Entonces sustentados en esta ley universal, nos encontramos en un proceso cualitativo que en vez de contribuir a expandir debilidades en el partido morado, lo fortalecerá. Y será así, porque Leonel Fernández será precandidato y ganará las primarias cerradas o abiertas en el PLD y ese acontecimiento fortalecerá el liderazgo interno en el sentido colectivo, no solo en la persona del líder y presidente del partido.

La lucha de los contrarios es ininterrumpida y está presente, tanto cuando los contrarios coexisten como cuando se transforma el uno en el otro, y especialmente cuando en el último caso la lucha se manifiesta de una manera más evidente. Esto también constituye la universalidad como carácter absoluto de la contradicción.

Al reflexionar la particularidad o relatividad de la contradicción, debemos prestar atención a distinguir entre la contradicción principal y las contradicciones no principales, así como entre el aspecto principal y el aspecto no principal de la contradicción.
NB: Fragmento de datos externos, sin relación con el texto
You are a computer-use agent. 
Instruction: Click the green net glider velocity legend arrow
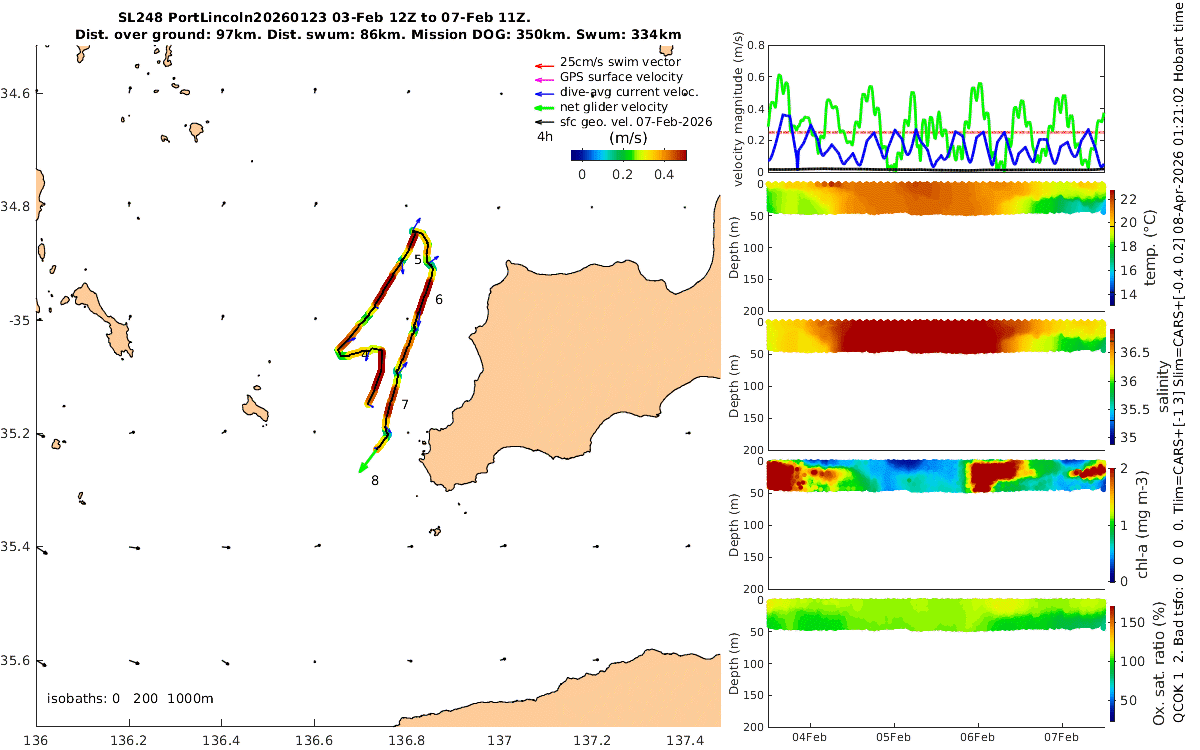pos(545,107)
Al estudiar la universalidad de la contradicción y la lucha de los contrarios, debemos prestar atención a distinguir entre las diferentes formas de lucha. Si estudiamos de otro modo el fenómeno de la contradicción, cometemos errores desde el punto de vista dialéctico.

Si mediante, el análisis minucioso, llegamos a comprender realmente las tesis esencial de lo que se expone en estas ideas de Mao Tse-tung, podremos enfrentar pensamientos internos que pueden ser calificados de pesimistas o de tóxicos para el fortalecimiento institucional del partido y a través de él, del propio sistema democrático de la nación. Y lo que es más importante aún, podremos enfrentar con éxito las diatribas y estrategias de la oposición, así como la de algunos comentaristas y comunicadores opuestos al PLD en su conjunto y que buscan la descalificación del proyecto denominado Partido de la Liberación Dominicana, no solo de Leonel o de Danilo. En esencia son atibochistas, aunque enarbolen a Juan Bosch como estandarte moral.

Existe una corriente de opinión pública, que busca descalificar al PLD, que resulta perjudicial para la causa del pueblo dominicano. Por lo antes dicho, los dirigentes máximos del Partido, debemos reflexionar sobre quiénes son los verdaderos enemigos, para que en forma objetiva canalicemos las contradicciones, levantaemos los principios de unidad y mantenimiento del dominio de los poderes del Estado y evitar errores que nos lleven al lugar de otros partidos de oposición.